Ensuite y a un toubib qui se pointe à la barre un psy. Il dit que Ismaël bon, il est pas con, qu'il est accessible à une sanction pénale, qu'il a eu une enfance difficile et qu'il a subit un traumatisme lié à des agressions sexuelles de la part d'une de ses tantes quand il était môme en gros elle lui enfonçait des trucs dans le cul quand il avait cinq ou six balais quoi et puis la tante elle est morte dans un accident de bagnole trois ou quatre ans plus tard et Ismaël il était dans la caisse mais il a rien eu le miracle de ouf limite il arrache une larme à la salle mais on y croit pas trop. Ismaël c'est plutôt le grand mec hyper musclé la petite barbe bien taillée les petites tresses collées sur la tête il fait plus flipper que pitié.

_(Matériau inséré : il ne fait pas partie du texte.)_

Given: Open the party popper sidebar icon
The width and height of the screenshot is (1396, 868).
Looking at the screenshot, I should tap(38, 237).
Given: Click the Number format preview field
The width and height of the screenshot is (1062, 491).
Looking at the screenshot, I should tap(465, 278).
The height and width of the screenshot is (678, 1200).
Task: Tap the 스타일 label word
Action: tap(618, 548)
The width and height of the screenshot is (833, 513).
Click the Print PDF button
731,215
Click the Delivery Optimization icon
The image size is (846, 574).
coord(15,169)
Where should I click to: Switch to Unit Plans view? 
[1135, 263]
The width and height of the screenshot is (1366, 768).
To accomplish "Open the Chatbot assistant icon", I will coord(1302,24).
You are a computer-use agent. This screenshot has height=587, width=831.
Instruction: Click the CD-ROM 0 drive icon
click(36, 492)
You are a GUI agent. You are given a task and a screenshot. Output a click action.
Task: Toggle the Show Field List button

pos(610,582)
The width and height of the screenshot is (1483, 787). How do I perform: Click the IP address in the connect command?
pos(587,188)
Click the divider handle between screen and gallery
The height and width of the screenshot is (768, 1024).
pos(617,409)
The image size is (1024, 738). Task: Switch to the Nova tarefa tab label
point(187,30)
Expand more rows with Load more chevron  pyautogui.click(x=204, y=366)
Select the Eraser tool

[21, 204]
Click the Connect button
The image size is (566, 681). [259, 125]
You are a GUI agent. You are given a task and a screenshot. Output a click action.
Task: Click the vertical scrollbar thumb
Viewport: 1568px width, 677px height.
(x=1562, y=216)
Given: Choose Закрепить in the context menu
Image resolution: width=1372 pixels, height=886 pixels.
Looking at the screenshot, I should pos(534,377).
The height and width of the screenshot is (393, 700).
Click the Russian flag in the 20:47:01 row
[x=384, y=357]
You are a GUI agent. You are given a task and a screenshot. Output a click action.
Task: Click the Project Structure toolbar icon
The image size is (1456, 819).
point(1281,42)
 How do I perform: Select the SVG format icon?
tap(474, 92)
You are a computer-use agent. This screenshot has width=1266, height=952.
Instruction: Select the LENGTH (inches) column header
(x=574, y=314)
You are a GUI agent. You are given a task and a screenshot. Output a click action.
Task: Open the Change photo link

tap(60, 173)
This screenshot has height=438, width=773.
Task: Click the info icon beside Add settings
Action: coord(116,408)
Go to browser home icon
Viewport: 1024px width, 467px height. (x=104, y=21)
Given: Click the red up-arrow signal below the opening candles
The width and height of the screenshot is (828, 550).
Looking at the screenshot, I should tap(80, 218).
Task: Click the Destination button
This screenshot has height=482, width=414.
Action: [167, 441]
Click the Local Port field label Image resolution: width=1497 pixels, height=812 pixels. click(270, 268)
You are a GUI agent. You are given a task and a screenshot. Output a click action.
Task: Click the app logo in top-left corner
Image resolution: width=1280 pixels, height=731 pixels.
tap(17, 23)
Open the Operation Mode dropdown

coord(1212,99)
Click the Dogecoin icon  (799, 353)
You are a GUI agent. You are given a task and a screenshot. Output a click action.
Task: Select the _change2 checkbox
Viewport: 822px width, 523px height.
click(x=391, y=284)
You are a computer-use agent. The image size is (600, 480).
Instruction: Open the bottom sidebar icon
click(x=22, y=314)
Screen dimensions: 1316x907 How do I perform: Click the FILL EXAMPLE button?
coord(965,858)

Le toubib dit que Dylan il a vrai trouble, lui, alors que pas de problème dans l'enfance il prenait des branlées par le père mais il a pas l'air traumatisé Dylan dit lui-même que c'est bien ça a fait de lui un homme et il reproduit ça sur ses gosses. Il dit qu'il a un vrai problème avec la loi et qu'il a pas de limites il comprend pas ce qu'on peut faire et ce qu'on peut pas faire il voit aucun problème à enfreindre la loi parce qu'il a pas accès à cette notion. Pour lui, on fait ce qu'on veut et c'est tout il a un vrai sentiment d'impunité et il voit pas de quoi il pourrait être puni même les mots ''sanction'', ''condamnation'' ''punition'' il comprend pas. En gros il fait et fera toujours ce qu'il veut et s'il y a une opposition il hurle insulte s'énerve et ne se maîtrise plus du tout parce que son psychisme ne peut pas comprendre l'interdit et la frustration, c'est pour ça que parler uniquement quand on lui donne la parole c'est impossible à piger pour lui en gros, il fait tout ce qu'il veut il est complètement centré sur lui-même et il a pas accès au fait que les autres peuvent avoir des émotions tellement lui il est coupé des siennes pour lui les émotions c'est pour les tarlouzes. Le toubib dit aussi que Dylan a un gros problème avec le sexe en général, qu'il supporterait pas que sa fille de quatorze ans ait des relations sexuelles même dans les années à venir car ça lui ferait perdre le contrôle sur elle et donc perdre de son autorité qu'il rattache à sa masculinité et qu'il met sa femme sur le trottoir pour se dédouaner inconsciemment de pas être un bon coup, en gros et là, Dylan il pète un câble et il insulte le pauvre toubib de tous les noms qui pourtant essayait de choisir ses mots, il avait conscience d'être au milieu de l'arène avec l'autre fauve qui peut s'exciter pour le bouffer à tout moment.

La Présidente suspend la séance envoie tout le monde bouffer reprise à quinze heures et on commencera par le témoignage de la femme de monsieur Salvi.

Allez, ''bon appétit Messieurs'', comme a dit l'ami Victor un jour en Espagne.